Answer:
B) 271 g.
Step-by-step explanation:
- It is known that the decay of a radioactive isotope isotope obeys first order kinetics.
- Half-life time is the time needed for the reactants to be in its half concentration.
- If reactant has initial concentration [A₀], after half-life time its concentration will be ([A₀]/2).
- Also, it is clear that in first order decay the half-life time is independent of the initial concentration.
- The half-life of As-76 = 26.0 hours.
- For, first order reactions:
k = ln(2)/(t1/2) = 0.693/(t1/2).
Where, k is the rate constant of the reaction.
t1/2 is the half-life of the reaction.
∴ k =0.693/(t1/2) = 0.693/(26.0 hours) = 0.02665 hour⁻¹.
- Also, we have the integral law of first order reaction:
kt = ln([A₀]/[A]),
where, k is the rate constant of the reaction (k = 0.02665 hour⁻¹).
t is the time of the reaction (t = 538 min = 8.97 hour).
[A₀] is the initial concentration of (As-76) ([A₀] = 344 g).
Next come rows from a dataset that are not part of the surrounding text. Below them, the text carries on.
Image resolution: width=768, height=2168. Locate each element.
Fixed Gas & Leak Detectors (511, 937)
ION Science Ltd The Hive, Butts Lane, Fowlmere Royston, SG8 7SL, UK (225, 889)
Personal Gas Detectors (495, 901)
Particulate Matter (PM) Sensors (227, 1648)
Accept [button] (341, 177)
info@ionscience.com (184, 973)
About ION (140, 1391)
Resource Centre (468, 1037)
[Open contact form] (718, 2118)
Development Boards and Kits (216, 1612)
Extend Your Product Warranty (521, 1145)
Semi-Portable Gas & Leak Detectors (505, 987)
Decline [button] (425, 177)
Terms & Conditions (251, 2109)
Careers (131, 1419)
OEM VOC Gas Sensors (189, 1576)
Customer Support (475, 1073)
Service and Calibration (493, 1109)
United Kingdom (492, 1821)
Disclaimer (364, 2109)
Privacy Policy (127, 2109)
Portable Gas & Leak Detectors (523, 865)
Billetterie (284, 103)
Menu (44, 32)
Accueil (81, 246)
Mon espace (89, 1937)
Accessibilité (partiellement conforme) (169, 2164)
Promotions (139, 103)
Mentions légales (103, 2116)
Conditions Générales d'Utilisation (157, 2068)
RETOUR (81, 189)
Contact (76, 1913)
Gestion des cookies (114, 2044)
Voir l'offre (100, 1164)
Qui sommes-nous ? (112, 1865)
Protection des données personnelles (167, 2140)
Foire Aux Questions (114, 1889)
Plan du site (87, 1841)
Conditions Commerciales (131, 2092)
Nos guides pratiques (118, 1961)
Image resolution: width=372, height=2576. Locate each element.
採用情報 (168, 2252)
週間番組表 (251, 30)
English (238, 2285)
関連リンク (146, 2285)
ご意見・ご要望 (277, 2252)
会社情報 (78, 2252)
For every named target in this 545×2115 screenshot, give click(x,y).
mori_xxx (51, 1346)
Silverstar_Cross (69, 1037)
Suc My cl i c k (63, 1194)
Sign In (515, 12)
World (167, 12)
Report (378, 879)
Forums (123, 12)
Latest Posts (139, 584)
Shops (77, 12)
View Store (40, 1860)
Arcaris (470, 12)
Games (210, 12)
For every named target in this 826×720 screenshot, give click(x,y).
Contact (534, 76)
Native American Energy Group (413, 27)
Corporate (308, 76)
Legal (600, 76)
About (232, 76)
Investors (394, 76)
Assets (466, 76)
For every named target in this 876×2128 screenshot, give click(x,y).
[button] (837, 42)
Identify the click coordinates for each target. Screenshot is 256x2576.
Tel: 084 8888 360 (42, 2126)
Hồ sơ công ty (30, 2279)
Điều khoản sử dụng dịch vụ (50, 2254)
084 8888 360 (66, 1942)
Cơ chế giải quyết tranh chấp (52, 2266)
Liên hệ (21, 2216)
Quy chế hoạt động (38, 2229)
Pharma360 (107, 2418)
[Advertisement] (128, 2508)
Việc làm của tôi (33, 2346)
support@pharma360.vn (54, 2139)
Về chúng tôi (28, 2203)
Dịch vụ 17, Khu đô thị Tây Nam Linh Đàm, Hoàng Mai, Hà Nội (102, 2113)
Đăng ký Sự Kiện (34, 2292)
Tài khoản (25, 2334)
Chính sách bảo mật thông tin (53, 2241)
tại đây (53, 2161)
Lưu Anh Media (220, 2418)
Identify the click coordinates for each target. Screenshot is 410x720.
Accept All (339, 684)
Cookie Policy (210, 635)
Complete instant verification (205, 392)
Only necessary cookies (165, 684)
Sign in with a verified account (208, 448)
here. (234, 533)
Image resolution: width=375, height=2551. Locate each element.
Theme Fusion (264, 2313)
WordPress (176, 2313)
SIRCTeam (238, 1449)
[A] is the remaining concentration of (As-76) ([A] = ??? g).
∴ (0.02665 hour⁻¹)(8.97 hour) = ln((344 g)/[A])
∴ 0.239 = ln((344 g)/[A]).
- Taking exponential for both sides:
∴ 1.27 = ((344 g)/[A]).
∴ [A] = (344 g)/(1.27) = 270.88 g ≅ 271 g.
- So, the right choice is: B) 271 g.